Microborings from different North Atlantic shelf areas-variability of the euphotic zone extension and implications for paleodepth reconstructions

The distribution of microendolithic boring was investigated along a bathymetrical gradient in North Atlantic shelf areas off Mauritania (19°N), W-Scotland (56°N), and Tromsø (Norway, 70°N). For demonstration of possible paleoecological applications, studies included samples from the Miocene of Alaska. The boreholes were left by cyanobacteria, algae, and fungi living in carbonate substrates, here mainly molluscan shells and barnacles. Morphologically distinct boring traces were ichnotaxonomically evaluated and grouped to trace-communities (ichnocoenoses). The resulting ichnocoenoses were integrated in a bathymetrical scheme which was then compared with data deriving from experimental studies near Lee Stocking Island (Bahamas, 25°N).

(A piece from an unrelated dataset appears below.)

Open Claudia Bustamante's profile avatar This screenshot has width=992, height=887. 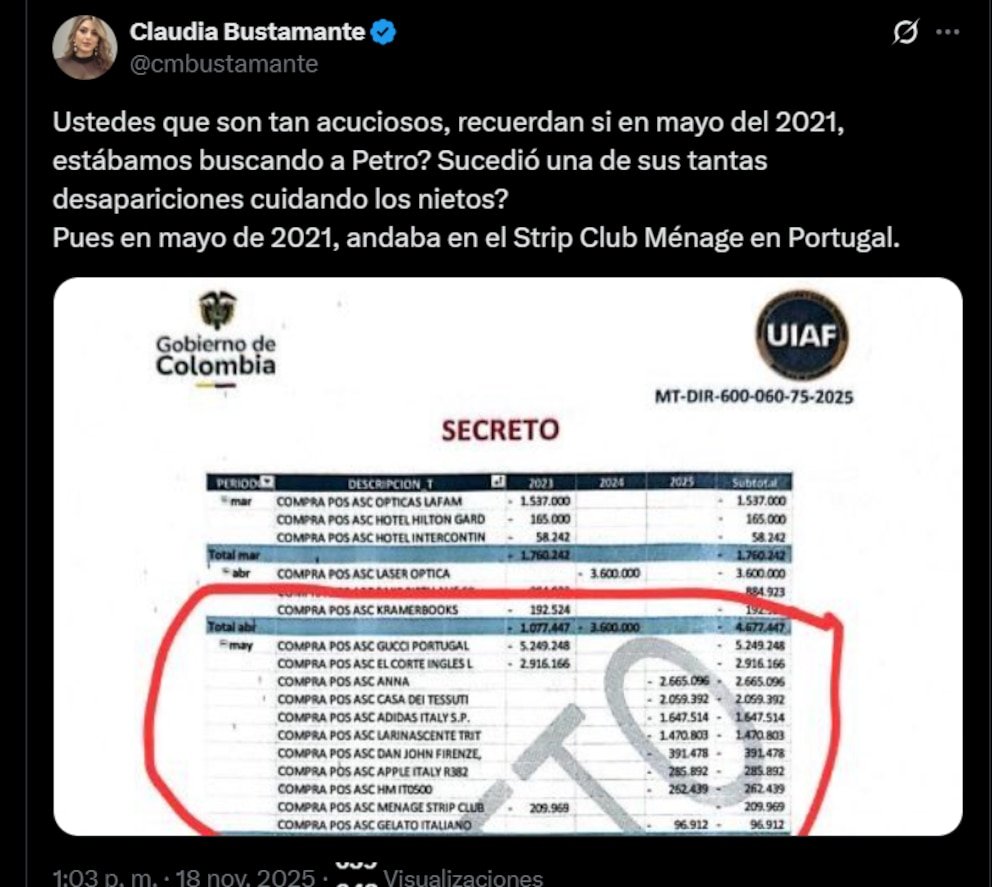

The experimental studies at Lee Stocking Island are based on taxonomical studies of the endolithic organisms themselves and serve as a direct comparison between the morphology of the boring organism and its trace and furthermore as an example for a bathymetrical gradient of high transparency. Initially the method of bathymetric integration of trace-communities was developed in modern and ancient tropical and sub-tropical environments. The method uses the spatial distribution of photoautotrophic microendoliths (cyanobacteria, chlorophyta, and rhodophyta) for the identification of different photic zones. In our modern as well as in our fossil non-tropical sites the characteristic ichnotaxa of the bathymetric index ichnocoenoses are also present. They show a clear pattern in the distribution along the bathymetric gradient: The lower limit of the euphotic zone was identified off Mauritania in about 25-40 m water depth, off Scotland in about 20 m, and off Norway in about 16 m. For comparison, the euphotic zone extends down to about 100 or 150 m water depth at the Bahamas. The ichnocoenose of the Miocene of Alaska displays characteristics of the deep euphotic zone. Considering its latitudinal position, the lower boundary of the euphotic zone is estimate in ca. 20 m water depth. This value is in good accordance with the conventional bathymetric reconstruction. We conclude that our method is applicable in non-tropical settings, too.